I'm puzzled because I can ssh into this router from 192.168.1.10, but not from 192.168.30.3 (as per acl 6). No interface mentions any of these access lists so am I correct in assuming these are global access lists, applied to all interfaces?
If so, in what order?
Are there several deny in the list that render certain rules useless or one single deny any any at the very end?
if I make a an access-list 3 permit any , will that allow me to ssh into this router from anywhere within the 192.168.0.0 network?
What would happen if I specified a specific ACL for one of the interfaces? would the remaining rules still apply?

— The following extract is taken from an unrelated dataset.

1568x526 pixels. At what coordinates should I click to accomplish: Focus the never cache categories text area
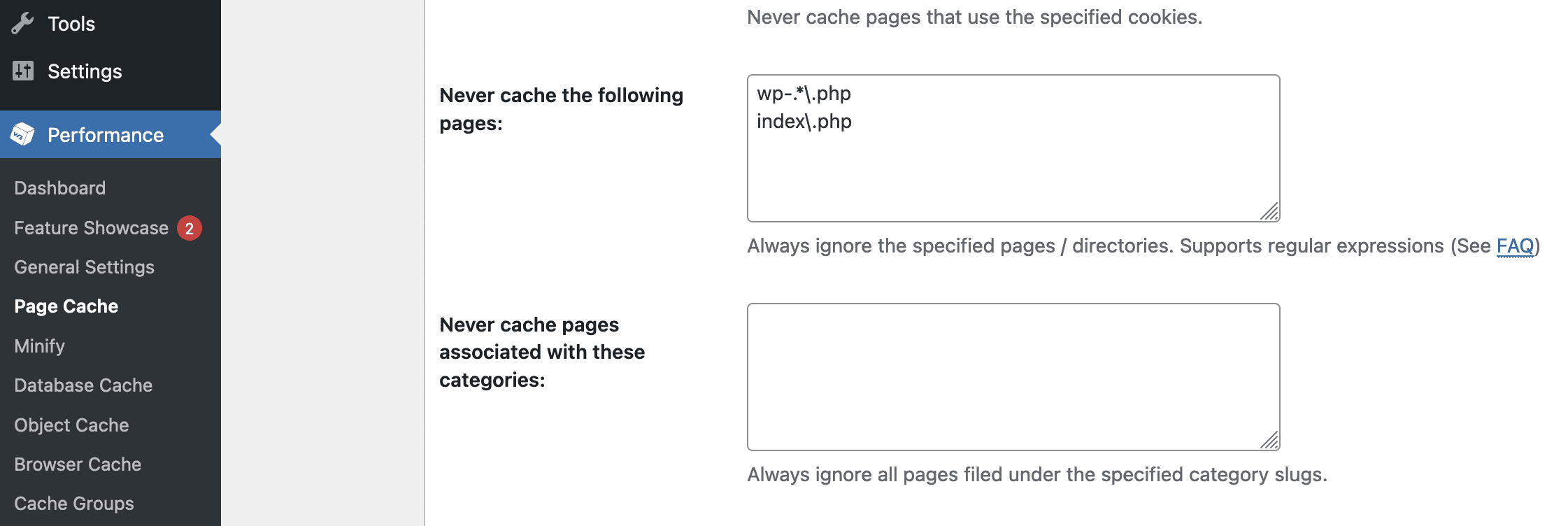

Here is the sanitized output of show access-list:
Standard IP access list 5
10 permit 144.1.1.1 (10000 matches)
20 permit 155.1.1.1 (10000 matches)
40 deny any (100000 matches)
Standard IP access list 6
10 permit 192.168.0.0, wildcard bits 0.0.255.255 (100000 matches)
20 deny any (10 matches)
Standard IP access list 7
10 permit 192.168.1.0, wildcard bits 0.0.0.255
Extended IP access list 122
10 permit ip host 5.5.5.5 any
20 permit ip host 6.6.6.6 any
70 deny ip any any log (1000 matches)
Extended IP access list snooplion1_acl
10 permit ip 4.2.1.0 0.0.0.7 10.1.1.0 0.0.0.255 log (1000 matches)

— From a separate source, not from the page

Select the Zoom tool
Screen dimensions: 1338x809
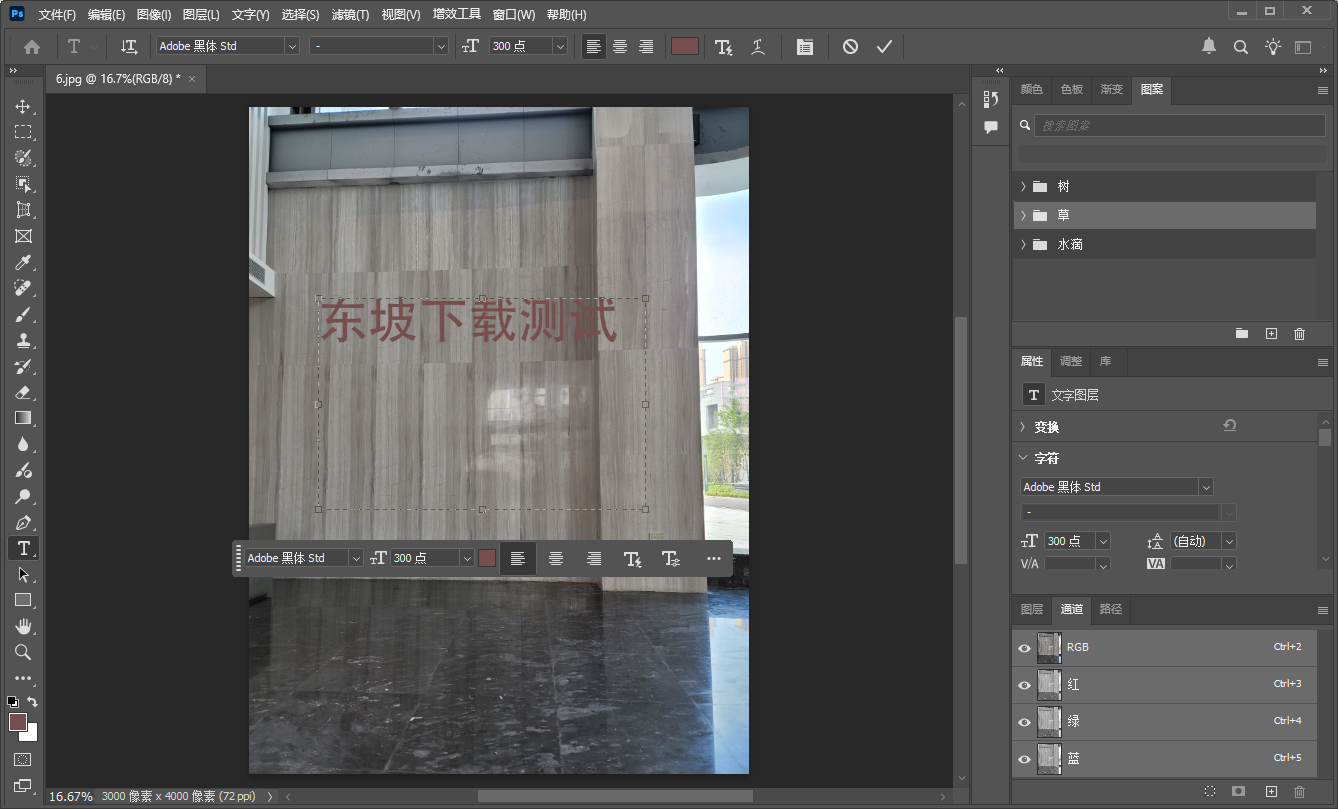(23, 651)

20 permit ip 4.2.1.0 0.0.0.7 10.1.2.0 0.0.0.255 log
Extended IP access list snooplion2_acl
10 permit ip host 4.2.1.2 host 4.4.1.1 log (100000 matches)
20 permit ip host 4.2.1.3 host 4.4.1.1 log (100000 matches)
Extended IP access list snooplion3_acl
10 permit ip 4.2.1.0 0.0.0.7 host 4.4.4.4 log (100000 matches)
Extended IP access list snooplion4_acl
10 permit ip 4.2.1.0 0.0.0.7 192.168.2.0 0.0.0.255 log (100000 matches)
20 permit ip 4.2.1.0 0.0.0.7 192.168.3.0 0.0.0.255 log (100000 matches)
Extended IP access list snooplion5_acl
10 permit ip 4.2.1.0 0.0.0.7 4.3.3.80 0.0.0.15 log
Extended IP access list snooplion6_acl
10 permit ip 4.2.1.0 0.0.0.7 4.3.3.80 0.0.0.15 log (10 matches)
If no interface (or vty) mentions these ACL's then they are not applied. There's no such thing as a globally applied ACL in IOS - particularly given that an ACL can mean very different things in different contexts (i.e. route-maps, QoS and packet filtering can all use the same structure).